**REQUIREMENT:** Scale every coordinate in the answers of the entries below by 2.25, rounding to whole numbers with halves going up. Write out all the lines again, requests included, and leave every other number unchanged.

Text and item location entries:
• • • •

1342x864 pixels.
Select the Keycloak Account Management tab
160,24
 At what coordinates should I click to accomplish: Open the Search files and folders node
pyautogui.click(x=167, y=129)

• • • •

**CORRECT ANSWER:**
1342x864 pixels.
Select the Keycloak Account Management tab
360,54
 At what coordinates should I click to accomplish: Open the Search files and folders node
pyautogui.click(x=376, y=290)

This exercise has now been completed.